* [STATED PROBLEM A] In the media center page on "Midnight Sun," what name does Jon give the townspeople he meets?
* [STATED PROBLEM B] Summarize the media center page on "Midnight Sun" in two sentences.

Begin PASSAGE SHOWN

Media Center: ‘Midnight Sun’ by Jo Nesbo

Media Center: ‘Midnight Sun’ by Jo Nesbo

WHO: Jo Nesbo

WHAT: MIDNIGHT SUN, a novel

WHEN: Published by Knopf February 16, 2016

WHERE: The story is set in Norway.

WHY: “Darkly funny and deadly serious.
“Jon, the narrator of this excellent standalone from Nesbø, is a ‘fixer,’ or hit man, akin to the hero of Blood on Snow. Jon, who has done jobs for an Oslo crime boss known as the Fisherman, has fled the city for Kåsund, a tiny village in the far north populated by Sami (Lapps) and dominated by a very strict religious ethos. Taking refuge in a church, he tells the townspeople he meets that his name is Ulf.

End PASSAGE SHOWN
Begin RAW DATA

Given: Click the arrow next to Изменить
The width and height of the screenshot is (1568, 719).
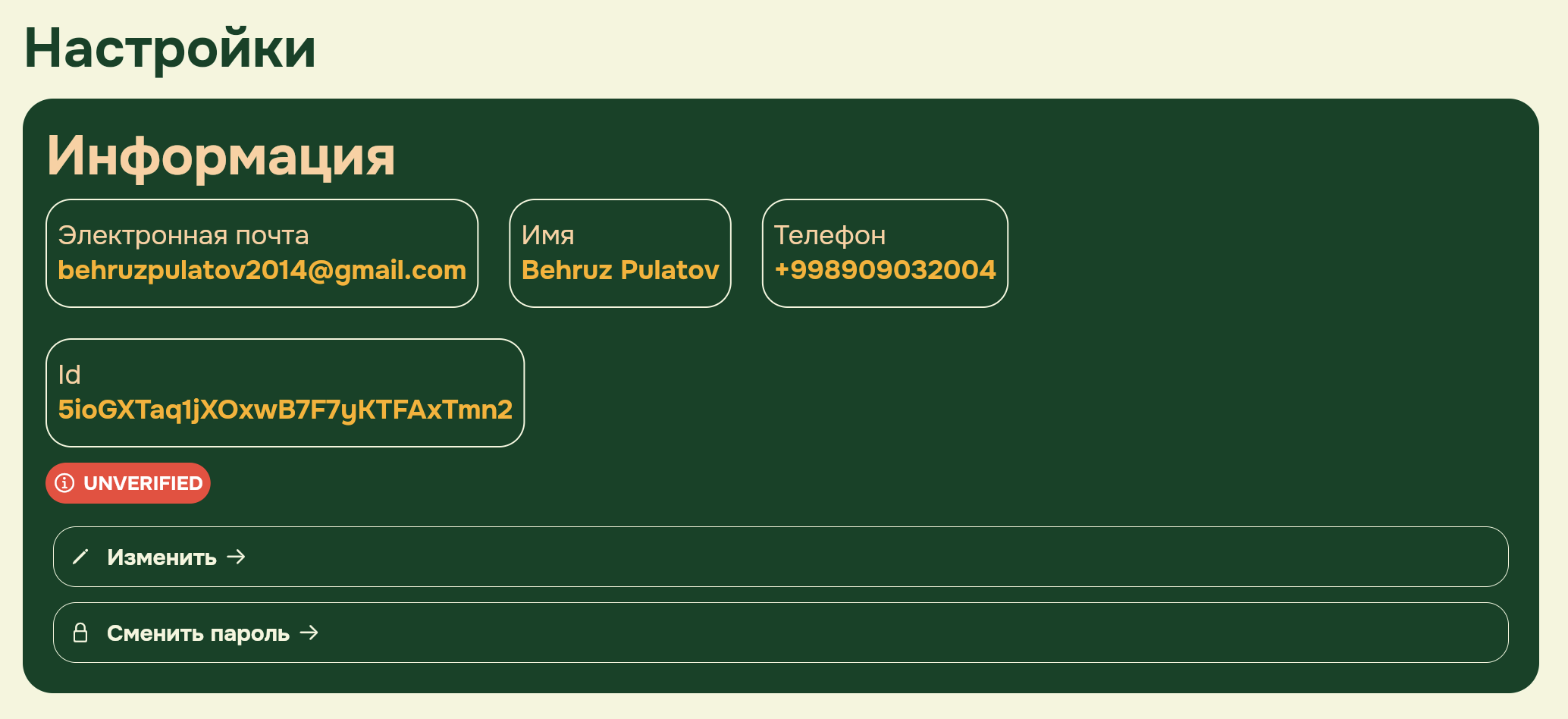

End RAW DATA

* [RESULT A] He tells them his name is Ulf.

* [RESULT B] "Midnight Sun" is a novel by Jo Nesbo, published by Knopf on February 16, 2016, and set in Norway. Its narrator, Jon, is a hit man who has done jobs for an Oslo crime boss known as the Fisherman and has fled to Kåsund, a tiny village in the far north, where he takes refuge in a church and tells the townspeople his name is Ulf.